The Kaohsiung City Government yesterday said it would review a Kaohsiung Film Archive plan to screen a documentary about World Uyghur Congress president Rebiya Kadeer at an upcoming film festival after representatives of the tourism industry said it could be keeping Chinese tourists away.
City Government Secretary-General Hau Chien-sheng (郝建生) told reporters the city’s Information Office would review the plan, adding that the city government had not been informed of the inclusion of the documentary before the festival organizers unveiled the list of films for the Oct. 16 to Oct. 29 event.
The city government was responding to calls from representatives of the tourism industry.
“[The visit by] the Dalai Lama dealt a blow to [tourism in the city],” Kaohsiung Tourism Association chairman Tseng Fu-hsing (曾福興) told reporters yesterday.
The Dalai Lama was invited by local government heads in the south, including Kaohsiung Mayor Chen Chu (陳菊), to comfort victims of Typhoon Morakot, which wreaked havoc in southern Taiwan last month.

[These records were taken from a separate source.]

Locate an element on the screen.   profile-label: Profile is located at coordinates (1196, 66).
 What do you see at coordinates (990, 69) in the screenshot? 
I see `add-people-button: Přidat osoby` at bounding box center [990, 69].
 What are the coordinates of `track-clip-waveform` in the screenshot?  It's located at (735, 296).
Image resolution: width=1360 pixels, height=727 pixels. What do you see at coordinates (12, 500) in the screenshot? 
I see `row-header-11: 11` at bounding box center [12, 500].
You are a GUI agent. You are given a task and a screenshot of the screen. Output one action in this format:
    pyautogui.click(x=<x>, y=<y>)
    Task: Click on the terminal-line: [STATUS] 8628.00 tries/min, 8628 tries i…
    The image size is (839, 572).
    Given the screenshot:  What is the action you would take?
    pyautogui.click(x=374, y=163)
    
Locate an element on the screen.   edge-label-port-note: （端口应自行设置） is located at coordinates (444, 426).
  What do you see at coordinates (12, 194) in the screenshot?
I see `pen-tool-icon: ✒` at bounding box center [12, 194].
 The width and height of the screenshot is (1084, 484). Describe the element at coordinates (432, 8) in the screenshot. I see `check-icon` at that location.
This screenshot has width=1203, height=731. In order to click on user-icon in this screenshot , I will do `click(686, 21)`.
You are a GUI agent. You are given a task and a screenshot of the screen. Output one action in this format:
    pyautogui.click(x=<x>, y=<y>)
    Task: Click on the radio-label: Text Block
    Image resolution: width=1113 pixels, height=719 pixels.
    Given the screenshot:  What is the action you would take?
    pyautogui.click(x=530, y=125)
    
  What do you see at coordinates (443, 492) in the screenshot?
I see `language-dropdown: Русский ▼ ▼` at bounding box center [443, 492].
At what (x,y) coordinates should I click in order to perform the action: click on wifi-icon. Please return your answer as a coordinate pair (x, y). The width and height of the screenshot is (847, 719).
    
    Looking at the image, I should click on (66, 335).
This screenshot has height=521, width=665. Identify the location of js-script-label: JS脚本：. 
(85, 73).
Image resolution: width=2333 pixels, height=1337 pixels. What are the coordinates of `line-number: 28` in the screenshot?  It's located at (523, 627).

“I hereby urge the city government to cancel the plan to screen the documentary, as it is too sensitive and could harm cross-strait relations,” Tseng said.
A Kaohsiung hotelier said travel agencies arranging trips for Chinese tour groups were avoiding Kaohsiung City and canceling restaurant stops booked for the groups.
Kaohsiung City Tourism Bureau Director-General Lin Kun-shan (林崑山) confirmed that hotels including the Han-Hsien International Hotel and the Lees Hotel had informed the city government of cancellations by Chinese tour groups.
Liu Shiu-ying (劉秀英), director of the archive and one of the festival organizers, said on Sept. 5 that the documentary, titled The 10 Conditions of Love, had been chosen because it fits one of the themes for this year: “people power.”
Beijing claims US-based Kadeer is a terrorist and has accused her of inciting unrest in the Xinjiang earlier this summer.
In protest at the festival’s refusal of a request from the Chinese Consulate in Australia not to air the documentary at the film festival, China withdrew its four films from the event late last month.
Huang Hao-chieh (黃皓傑), one of the organizers of the festival, said the festival’s official Web site had been hacked early this month and a message left on the site instructing the organizers to drop the documentary.
Huang said it would be an insult to Taiwan’s freedom of speech if the archive canceled the screening, adding that the organizers hoped to bring a variety of perspectives to the festival.